Моя война - стр. 15
Лагерь в Дружковке не был стационарным, поэтому нас вскоре должны были перевести в другой. Врачи и полицаи с ненавистью смотрели на меня. До ликвидации лагеря меня одного направили в офицерский лагерь в небольшом городишке Константиновка.
Я ехал по дорогам промышленной Украины, видел разрушенные заводы, здания без крыш, сожжённые мазанки. Двигались немецкие автомашины, танки, самоходные артиллерийские установки и тягачи. В кузовах автомобилей сидели немецкие солдаты – сытые и самоуверенные. От их вида на душе становилось тяжко.

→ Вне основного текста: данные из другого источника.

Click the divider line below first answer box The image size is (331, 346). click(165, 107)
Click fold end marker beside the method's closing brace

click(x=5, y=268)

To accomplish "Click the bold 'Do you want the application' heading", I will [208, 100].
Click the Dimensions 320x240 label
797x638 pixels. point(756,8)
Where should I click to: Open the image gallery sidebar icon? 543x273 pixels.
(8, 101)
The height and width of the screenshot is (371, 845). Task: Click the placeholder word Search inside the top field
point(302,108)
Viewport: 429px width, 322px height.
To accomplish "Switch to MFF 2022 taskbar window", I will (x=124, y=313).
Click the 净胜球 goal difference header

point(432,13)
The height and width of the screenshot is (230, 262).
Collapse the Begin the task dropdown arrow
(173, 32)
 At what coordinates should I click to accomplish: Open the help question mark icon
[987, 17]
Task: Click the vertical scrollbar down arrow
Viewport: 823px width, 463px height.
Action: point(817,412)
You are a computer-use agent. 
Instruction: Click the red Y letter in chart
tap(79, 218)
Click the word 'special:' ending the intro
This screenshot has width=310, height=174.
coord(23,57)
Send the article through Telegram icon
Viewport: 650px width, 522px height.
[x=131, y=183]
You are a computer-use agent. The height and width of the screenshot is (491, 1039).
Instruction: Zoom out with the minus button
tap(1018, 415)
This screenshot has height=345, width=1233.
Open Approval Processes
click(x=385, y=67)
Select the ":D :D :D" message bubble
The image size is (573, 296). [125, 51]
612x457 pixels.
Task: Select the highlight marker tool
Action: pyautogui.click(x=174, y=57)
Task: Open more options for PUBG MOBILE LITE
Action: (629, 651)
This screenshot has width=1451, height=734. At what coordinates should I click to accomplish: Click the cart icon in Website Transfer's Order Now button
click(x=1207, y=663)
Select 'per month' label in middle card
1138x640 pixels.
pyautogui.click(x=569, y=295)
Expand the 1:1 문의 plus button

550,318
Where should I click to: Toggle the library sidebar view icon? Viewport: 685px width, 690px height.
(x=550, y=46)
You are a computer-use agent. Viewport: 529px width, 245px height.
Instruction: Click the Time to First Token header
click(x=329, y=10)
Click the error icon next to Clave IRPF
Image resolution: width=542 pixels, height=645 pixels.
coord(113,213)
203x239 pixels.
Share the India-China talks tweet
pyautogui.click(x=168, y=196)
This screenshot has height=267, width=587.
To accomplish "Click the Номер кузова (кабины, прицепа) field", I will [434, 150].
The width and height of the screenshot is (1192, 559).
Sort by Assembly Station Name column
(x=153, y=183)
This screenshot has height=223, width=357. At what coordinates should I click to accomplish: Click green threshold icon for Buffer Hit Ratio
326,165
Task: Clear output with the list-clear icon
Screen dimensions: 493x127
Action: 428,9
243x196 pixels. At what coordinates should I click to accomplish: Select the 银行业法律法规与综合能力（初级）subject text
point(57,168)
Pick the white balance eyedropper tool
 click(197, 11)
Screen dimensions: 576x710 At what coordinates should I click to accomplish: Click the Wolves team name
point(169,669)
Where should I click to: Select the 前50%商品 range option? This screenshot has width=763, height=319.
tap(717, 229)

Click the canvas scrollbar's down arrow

Лагерь в Константиновке размещался на месте бывшего фосфатного завода. Большая территория, обнесённая колючей проволокой, имела ряд зданий барачного типа, в которых теснились несколько тысяч военнопленных. В помещениях всем места не хватало, и люди спали на голой земле. Офицерское отделение расположилось в центре лагеря в маленьком здании, обнесённом колючей проволокой. Рядом была санчасть и так называемый госпиталь. Туда можно было пройти из офицерского домика. Врачи – хохлы – были настроены резко антисоветски: те же речи, что и в Дружковке, а вот фельдшеры были свои ребята. Они молчали в спорах с врачами, но были на нашей стороне. Офицеров было человек восемнадцать разных рангов и возрастов. Запомнил я одного – москвича Сашку – лётчика. Отец его тоже лётчик, кажется генерал, а жил он в Москве на Ленинградском шоссе. Среди офицеров был комиссар с четырьмя «шпалами». По национальности украинец. Как же он ругал советскую власть, москалей, Сталина! Имея хорошо подвешенный язык и ориентируясь в литературе и истории, он всегда подбирал веские аргументы для доказательства своих доводов. Все офицеры его ненавидели. Он хвалил националистическое правительство Украины и бубнил, что, как только вырвется на свободу, отдаст всего себя, все свои силы и знания борьбе за самостийную Украину. Это же надо – комиссар, коммунист! А может, провокатор?
Офицеры быстро нашли общий язык и договорились о побеге при транспортировке. Из рассказов старожилов лагеря я узнал, что прошедшей зимой военнопленных не кормили. Сотни людей умерли с голода. Их зарывали в общую яму и засыпали шлаком. Весной эти ямы начинали вонять, и тогда на них наваливали горы шлака. Рассказывали про одного немецкого солдата, наверное коммуниста, который помогал военнопленным бежать. Он сам предлагал им уходить, когда было его дежурство.
Однажды, когда в его присутствии ребята начали перелезать через колючую проволоку, неожиданно появился начальник. Часовой моментально обернулся и, увидев очередного убегающего, тут же снял его метким выстрелом. За что получил благодарность начальства. Поэтому среди наших офицеров не утихал спор: правильно ли поступил этот немец. Сошлись на том, что он сделал всё верно. Отпустив несколько сот человек, он не имел права ставить под удар свою жизнь. Ведь скольким людям он мог бы ещё помочь!
Приводили и такой случай. Замерзшие трупы складывали в мертвецкую. Она обслуживалась тоже военнопленными. И вот однажды ночью, когда служитель дремал около печки, вдруг начал рассыпаться штабель трупов и из середины вылез голый покойник. Он подошёл к печке и стал греть руки. Служителя охватил ужас. Оказалось, что один парень очнулся от холода и ожил. Его, как редкостный экземпляр, немцы начали откармливать, но в апреле или в мае он всё же умер.